I think I understand the motivation for your question and why you're confused.

Your mental model for your question seems to be this: if science person is competent, he/she should be able to evaluate any Libgen paper without needing to outsource the assessment of "good/bad" to a middleman publisher like Elsevier. Therefore, a file-hosting website like Libgen is all that academics should need.

But the mental model is this: the scientists/readers are busy and they don't want to waste time on bad papers. E.g. Nature journal rejects ~93% of 10000 submissions in a year.[1] Therefore, reading Nature means people don't have to wade through ~9000 other papers. In short, readers still want curation because it saves time.
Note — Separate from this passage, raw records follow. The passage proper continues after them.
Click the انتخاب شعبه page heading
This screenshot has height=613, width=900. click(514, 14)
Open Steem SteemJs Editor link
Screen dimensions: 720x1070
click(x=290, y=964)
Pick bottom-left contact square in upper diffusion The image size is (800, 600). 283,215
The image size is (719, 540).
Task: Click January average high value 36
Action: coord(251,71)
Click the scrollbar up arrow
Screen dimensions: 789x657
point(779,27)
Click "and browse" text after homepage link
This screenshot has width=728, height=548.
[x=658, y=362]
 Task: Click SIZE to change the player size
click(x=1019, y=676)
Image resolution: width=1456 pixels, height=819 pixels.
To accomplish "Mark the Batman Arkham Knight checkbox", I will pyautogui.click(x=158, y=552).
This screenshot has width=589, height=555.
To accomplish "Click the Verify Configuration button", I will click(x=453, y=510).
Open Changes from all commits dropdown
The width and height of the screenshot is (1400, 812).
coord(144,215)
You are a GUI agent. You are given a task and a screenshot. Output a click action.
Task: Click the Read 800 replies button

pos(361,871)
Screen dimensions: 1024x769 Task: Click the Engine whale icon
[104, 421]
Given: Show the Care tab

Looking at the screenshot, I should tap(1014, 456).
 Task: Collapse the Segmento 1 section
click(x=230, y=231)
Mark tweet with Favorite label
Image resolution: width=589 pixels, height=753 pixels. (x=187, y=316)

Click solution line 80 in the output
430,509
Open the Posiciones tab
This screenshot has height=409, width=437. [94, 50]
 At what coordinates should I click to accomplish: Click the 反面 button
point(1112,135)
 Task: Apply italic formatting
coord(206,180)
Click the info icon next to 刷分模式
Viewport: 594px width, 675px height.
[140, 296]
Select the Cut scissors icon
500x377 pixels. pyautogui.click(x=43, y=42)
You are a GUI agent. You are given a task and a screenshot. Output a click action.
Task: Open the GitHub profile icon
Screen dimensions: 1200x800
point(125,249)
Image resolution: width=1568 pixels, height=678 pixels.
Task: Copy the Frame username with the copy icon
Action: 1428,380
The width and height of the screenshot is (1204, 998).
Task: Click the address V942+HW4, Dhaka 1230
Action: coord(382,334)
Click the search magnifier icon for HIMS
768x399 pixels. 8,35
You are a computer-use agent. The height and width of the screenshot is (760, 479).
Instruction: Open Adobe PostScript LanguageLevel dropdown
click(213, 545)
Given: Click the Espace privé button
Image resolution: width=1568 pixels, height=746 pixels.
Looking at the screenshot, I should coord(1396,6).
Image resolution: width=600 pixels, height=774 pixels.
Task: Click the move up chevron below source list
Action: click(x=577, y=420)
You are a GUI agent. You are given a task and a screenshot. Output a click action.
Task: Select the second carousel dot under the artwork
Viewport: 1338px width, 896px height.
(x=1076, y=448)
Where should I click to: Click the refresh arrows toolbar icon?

Platforms like Libgen or Scihub solve distribution/downloads of pdf files. But hosting documents is the easy part. The hard problem they don't solve is the human curation. Conceivably, an academic "Libgen" would host all 10000 submitted papers and busy readers are not interested in that. Instead, having papers pass several levels of human curation filters into a manageable subset for readers leads to accumulated prestige for both the Journal and the particular paper. Prestige also leads to academic promotions, lab funding, etc. Libgen as a pdf hoster does not have a prestige-accumulation feedback loop.

(I didn't downvote your question.)

[1] https://academia.stackexchange.com/questions/8755/what-propo...

EDIT reply to: >I don't understand, how does sci-hub undermine the prestige-accumulation feedback loop?

I was not saying Scihub undermines prestige at journals like Nature. Instead, Scihub does not _solve_ the problem of creating prestige/impact for submitters (including unknown ones) who need papers validated by peers (especially respected peers). Scihub only solves the files hosting aspect -- the pdf download button. But hosting the "download links" is not the hardest problem that middlemen publishers solve.

why can't we have a system of peer review on scihub? scientists have a verified profile and they well, "review" papers as they go so if you are interested in a field, you would wither find the topic or find a name you know and go from there? why would that not work?

what i am suggesting is, let scihub help the researchers do the peer review work themselves. think of it as a highly restrictive version of wikipedia? that sounds stupid but it would be "open" for public scrutiny and well, free for people to use the research

I don't understand, how does sci-hub undermine the prestige-accumulation feedback loop?